Gabby felt that small, familiar tug of longing which surfaced occasionally and which she would quickly squash. A sensation that the world was flowing fluidly on without her. It was not unhappiness, it was not boredom. She could never catch and hold on to the feeling. It slid slyly away from her, as if momentarily her soul had migrated to a dry desert, a landscape without feature or water, or enough life to sustain her.
Like running through sand, she knew that beyond the horizon there was an oasis, a lighted city twinkling and pulsing with life, but somehow her feet could never retain the momentum to reach that place of light and laughter. The days of her life slid by in an effortless rhythm, each day dissolving into the next with little change or interruption, each day forming a pattern, a whole, indivisible except for the tiniest domestic detail.
Since Josh left home she had started to get up early with Charlie in order to get through her work. Each morning she took Shadow for a walk across the top field and down the coastal path to the small cove. She would watch the sea mist lift to reveal another day, then she would return to the house to cook Charlie’s breakfast, already thinking about the painting waiting in her workroom.

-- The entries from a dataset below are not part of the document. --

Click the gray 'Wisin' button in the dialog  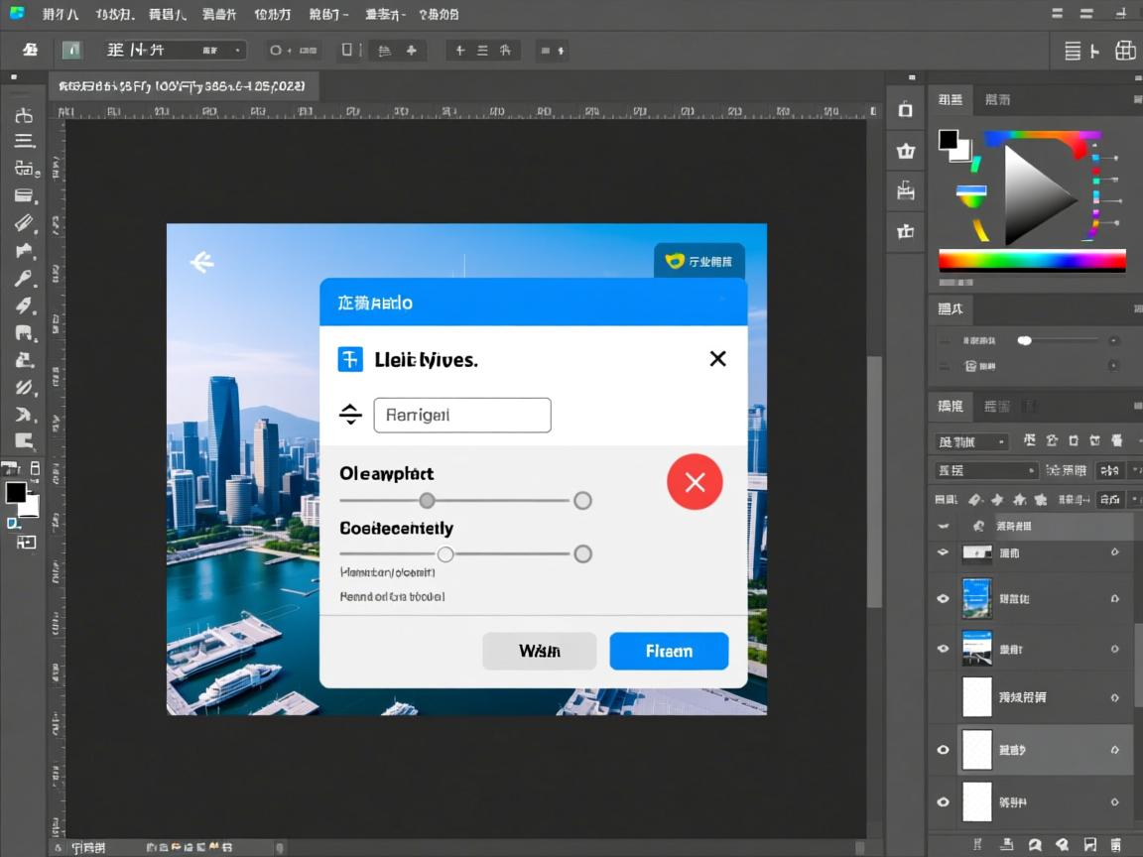click(539, 651)
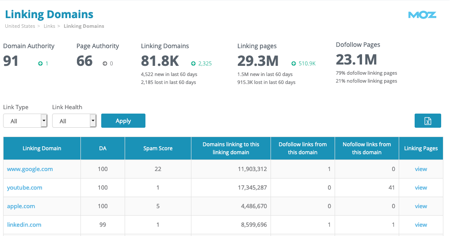Image resolution: width=450 pixels, height=236 pixels.
Task: Sort by the DA column header
Action: (103, 148)
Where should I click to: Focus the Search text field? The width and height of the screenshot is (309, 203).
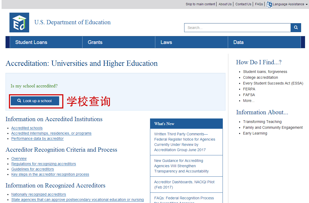point(237,28)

After hours working, stiff, she would get up from her chair and stretch, lean out of the window perfectly content, and a sudden yearning for something indefinable would swoop, a burning ache, deep in her bones, for something to break the continuity of the measureless days.
Behind her the faint sound of the soft Canadian drawl had stopped. Her back prickled, the heat of her body felt strange to her. She kept her eyes closed, focusing on the sun blobs behind her eyelids, merging into the soft noises around her and the heady, dizzy smell of flowers.
What she felt in every nerve of her body and what she determinedly allowed herself to think were horribly diverse. It made her want to run away down the narrow paths dripping with flowers like bright jewels. It felt too bright, too nightmarishly large and foreign and unknown. An unmapped landscape, the geography a language she had never learnt and felt stunned to recognize.
She opened her eyes when Mark blocked out the sun. He was standing in front of her, not smiling, his expression unreadable as he gazed down upon her. She looked up into his eyes and they were both still, staring at one another. She glimpsed a sudden hesitancy, a fleeting loneliness or vulnerability.
The strength of emotion that flooded Gabby must have shown in her eyes for Mark smiled suddenly and put out his hand to pull her up from the grass, and somehow, on the narrow paths, where it was necessary to walk close, he forgot to let go of it until they reached the café.